= THE DATA =
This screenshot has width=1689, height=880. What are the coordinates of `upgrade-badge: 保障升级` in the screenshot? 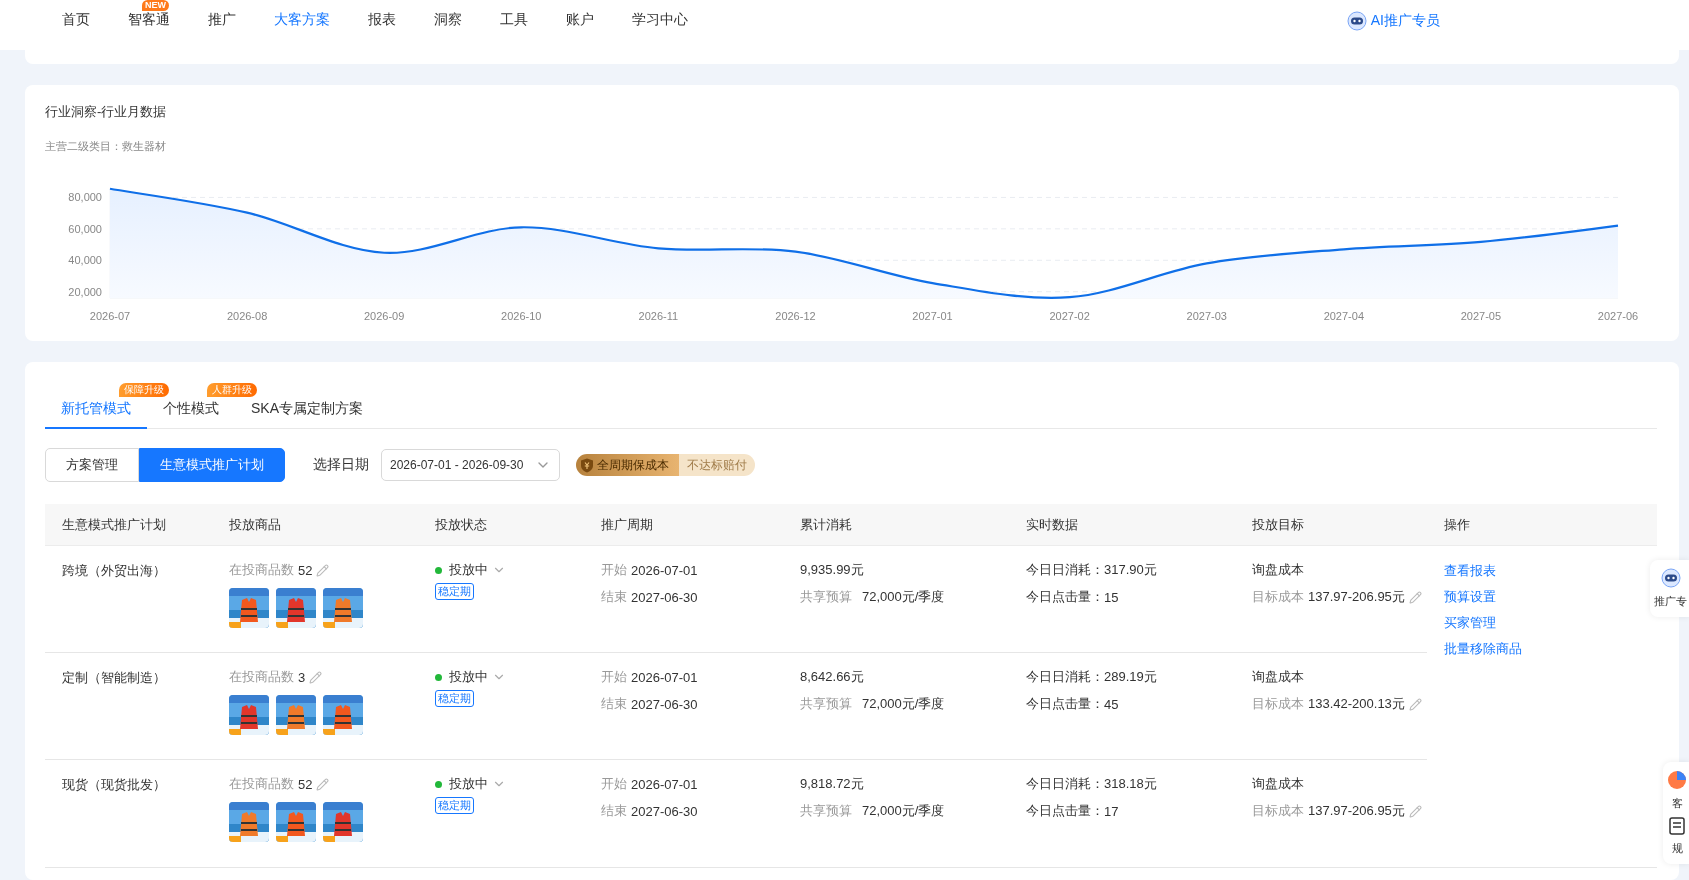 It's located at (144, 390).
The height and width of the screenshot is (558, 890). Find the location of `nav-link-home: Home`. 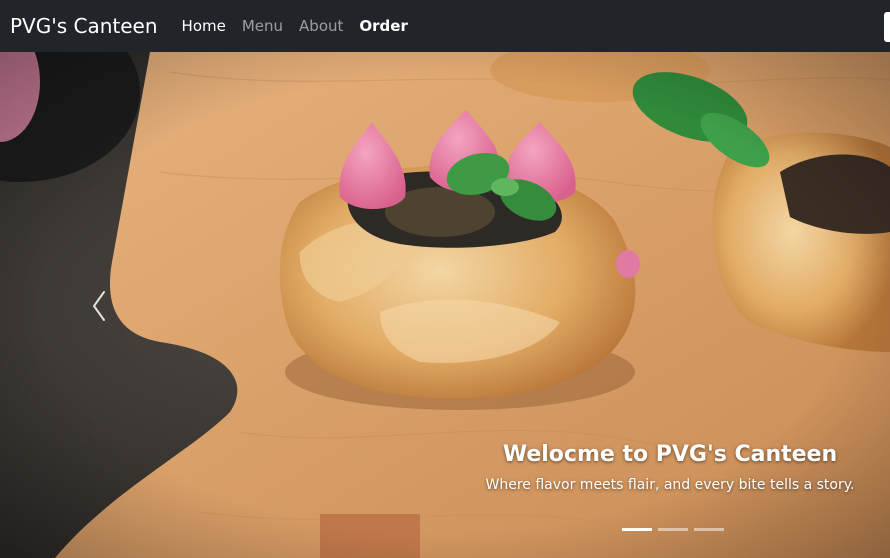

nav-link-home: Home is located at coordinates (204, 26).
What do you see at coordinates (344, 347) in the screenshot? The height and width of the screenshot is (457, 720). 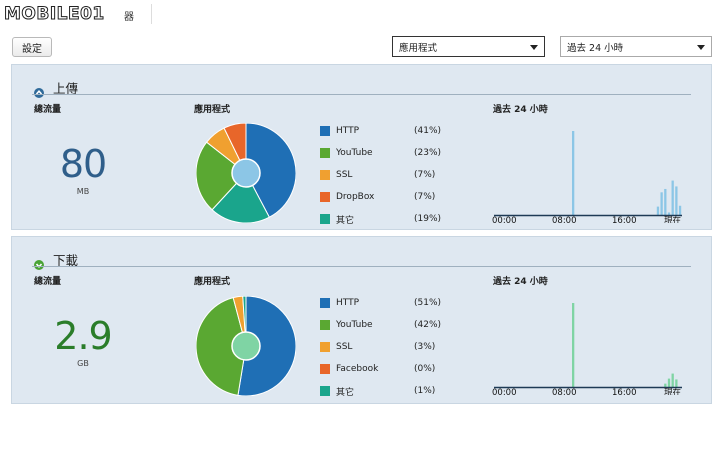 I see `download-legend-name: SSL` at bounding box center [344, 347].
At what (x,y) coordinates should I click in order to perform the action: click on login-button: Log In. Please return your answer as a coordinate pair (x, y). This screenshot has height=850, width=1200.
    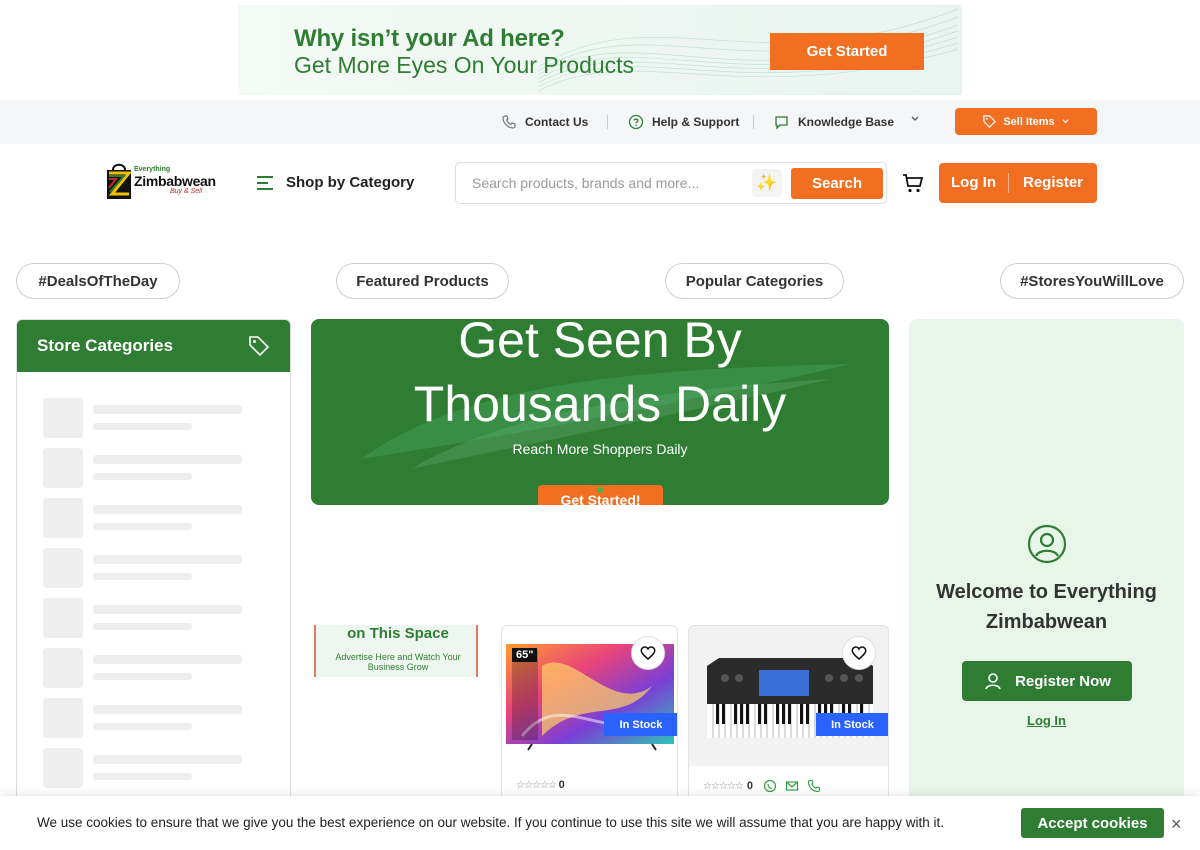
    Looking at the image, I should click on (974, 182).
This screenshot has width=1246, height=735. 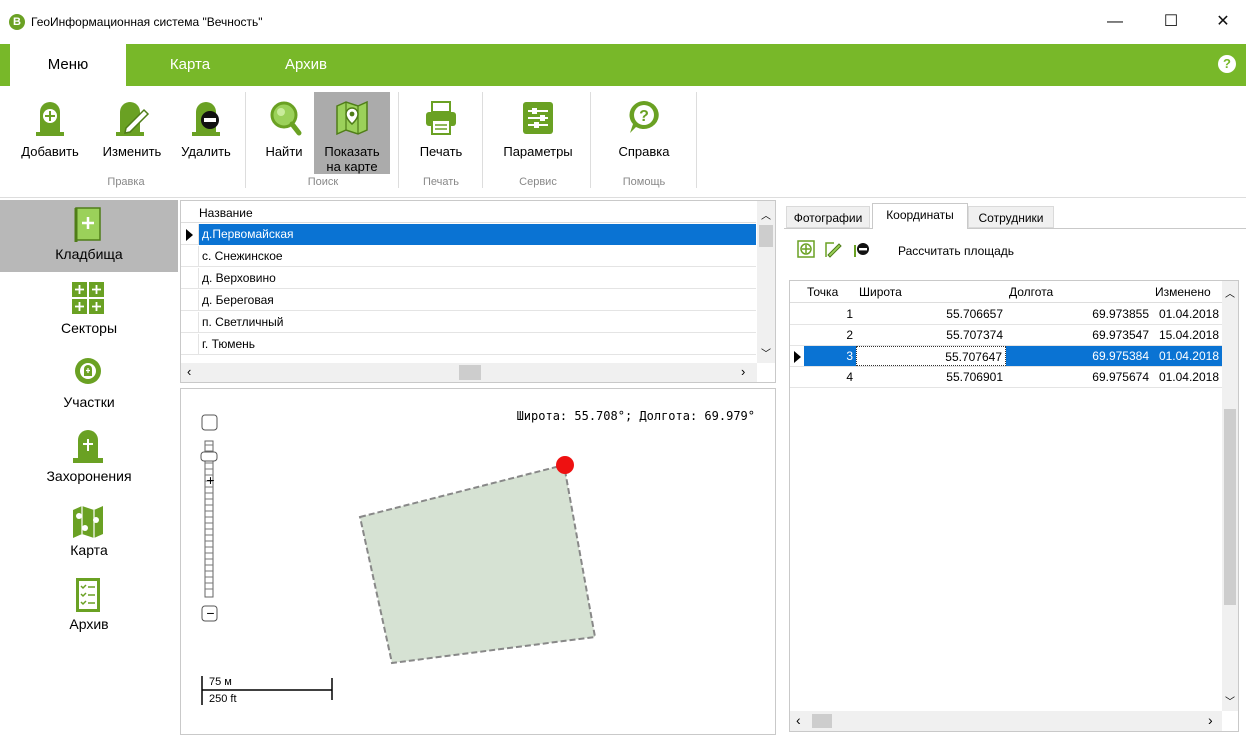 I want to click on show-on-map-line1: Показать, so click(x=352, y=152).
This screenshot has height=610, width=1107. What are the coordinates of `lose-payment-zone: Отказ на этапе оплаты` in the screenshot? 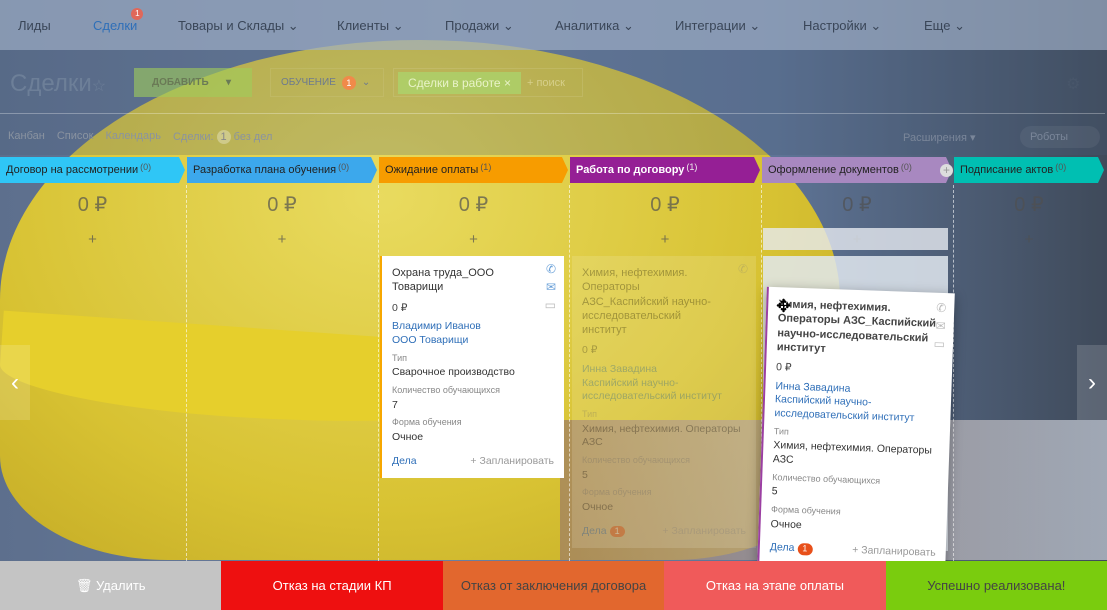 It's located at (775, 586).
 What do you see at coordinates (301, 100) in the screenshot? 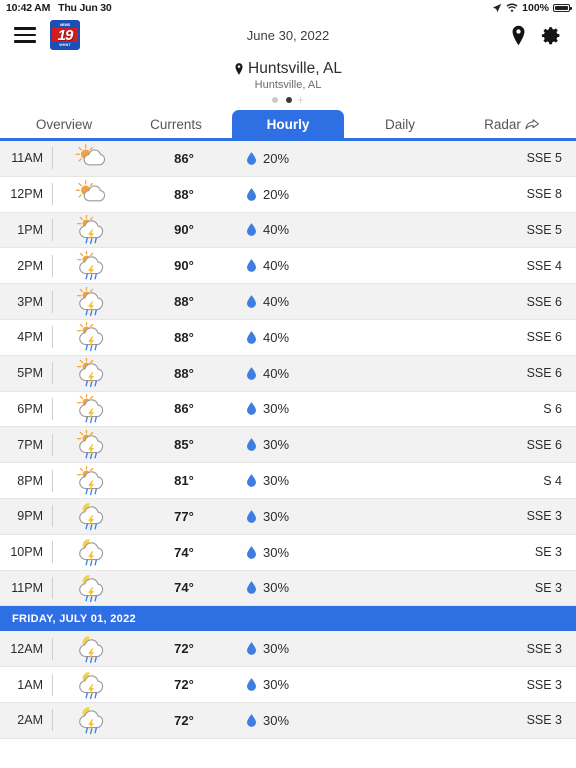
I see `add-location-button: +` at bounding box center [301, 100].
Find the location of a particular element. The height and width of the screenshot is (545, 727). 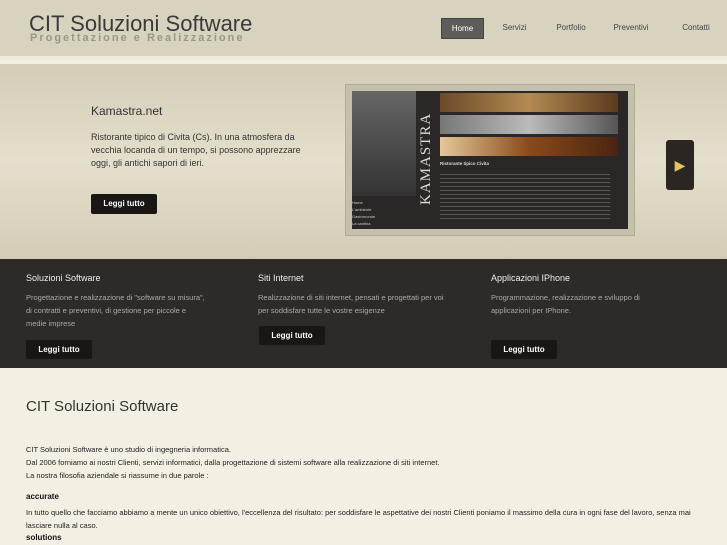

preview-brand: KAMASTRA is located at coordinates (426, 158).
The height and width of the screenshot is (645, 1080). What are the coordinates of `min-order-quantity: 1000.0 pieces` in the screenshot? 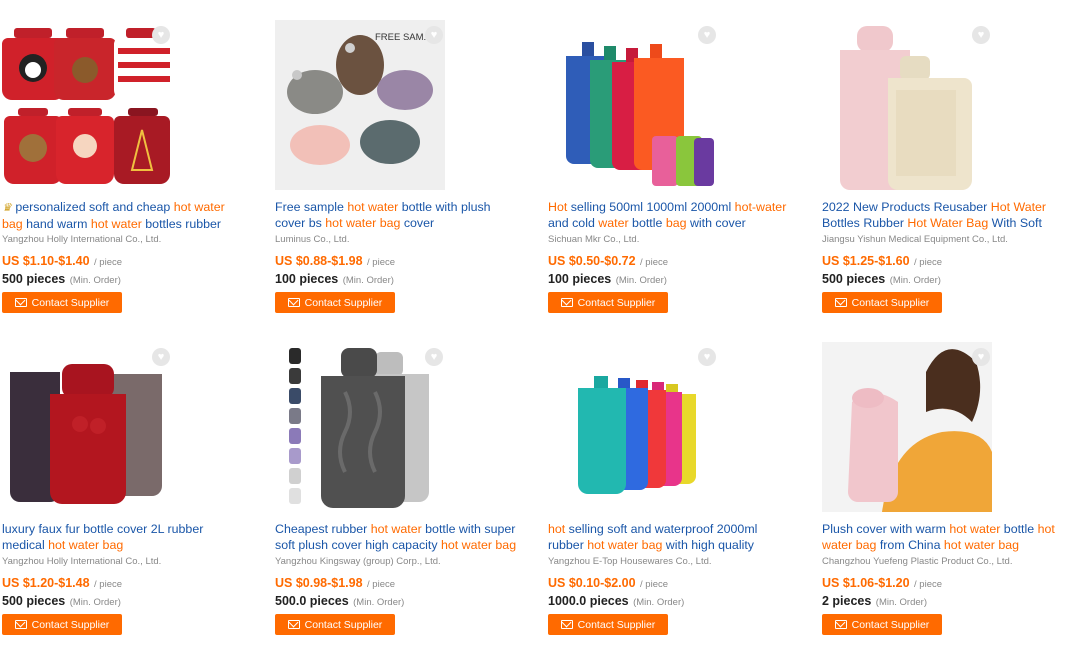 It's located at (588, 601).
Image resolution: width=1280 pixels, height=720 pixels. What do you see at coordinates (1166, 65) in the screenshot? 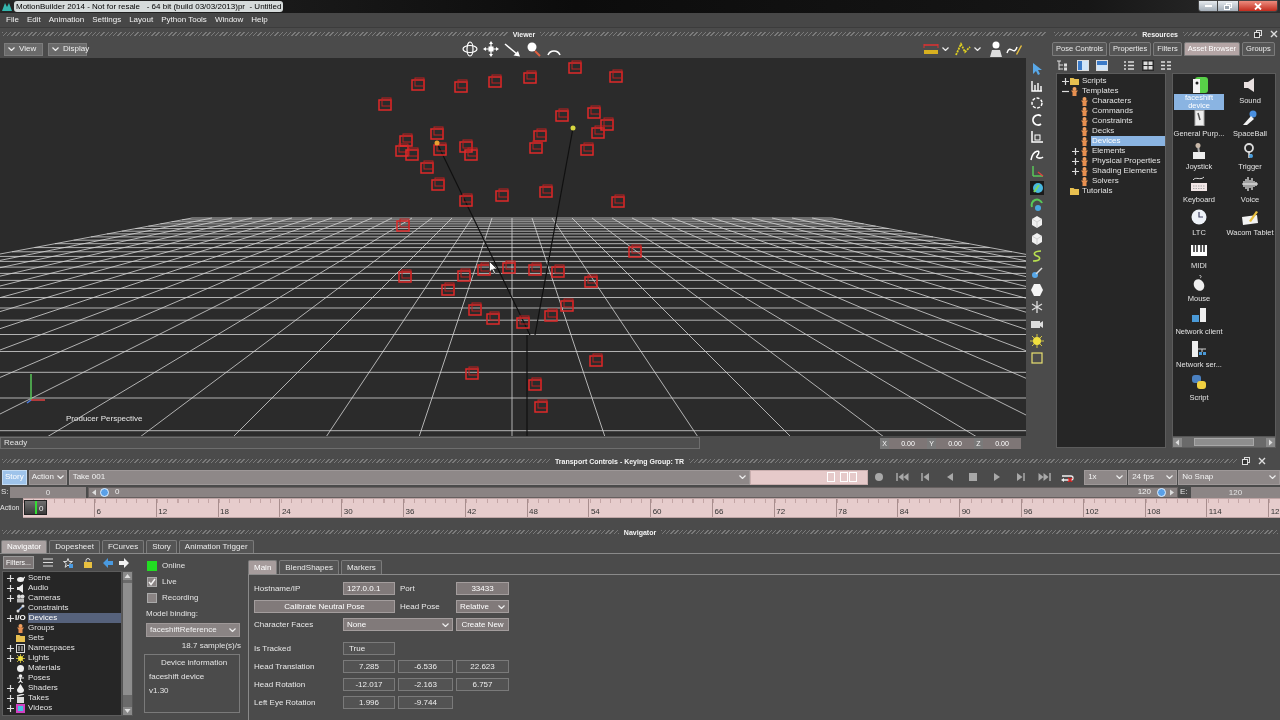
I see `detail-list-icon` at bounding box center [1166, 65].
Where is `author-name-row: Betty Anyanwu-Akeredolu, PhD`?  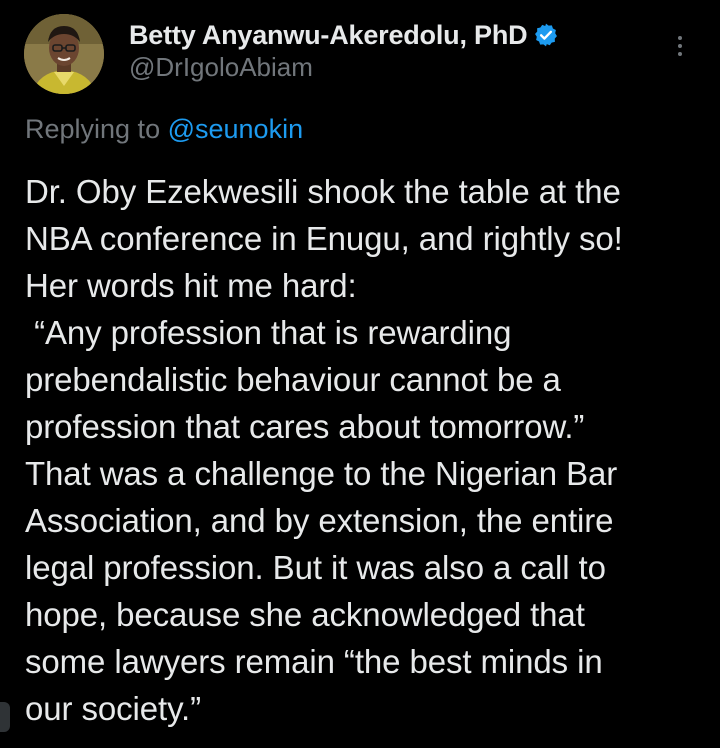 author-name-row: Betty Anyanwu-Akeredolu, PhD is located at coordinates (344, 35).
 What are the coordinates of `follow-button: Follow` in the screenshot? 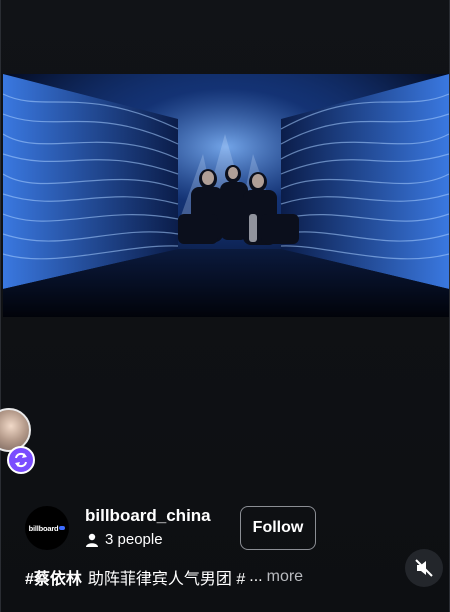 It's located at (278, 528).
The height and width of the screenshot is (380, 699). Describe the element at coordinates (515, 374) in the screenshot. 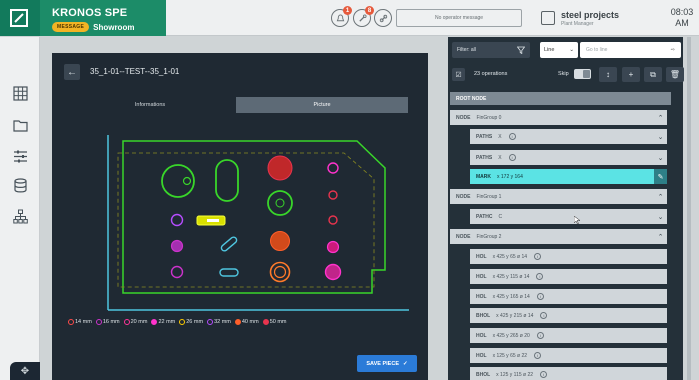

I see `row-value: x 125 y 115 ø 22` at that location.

= EXERCISE DETAILS =
Replace "screenshot" with "image" in the lines starting at the one containing "The height and width of the screenshot is (558, 890)." and ending at the one containing "nav-link-home: Home is", and reproduce only those lines with nothing else changed. Leave the pictures out of your answer.

= SOLUTION FOR THIS TASK =
The height and width of the image is (558, 890). Find the location of `nav-link-home: Home`. 

nav-link-home: Home is located at coordinates (204, 26).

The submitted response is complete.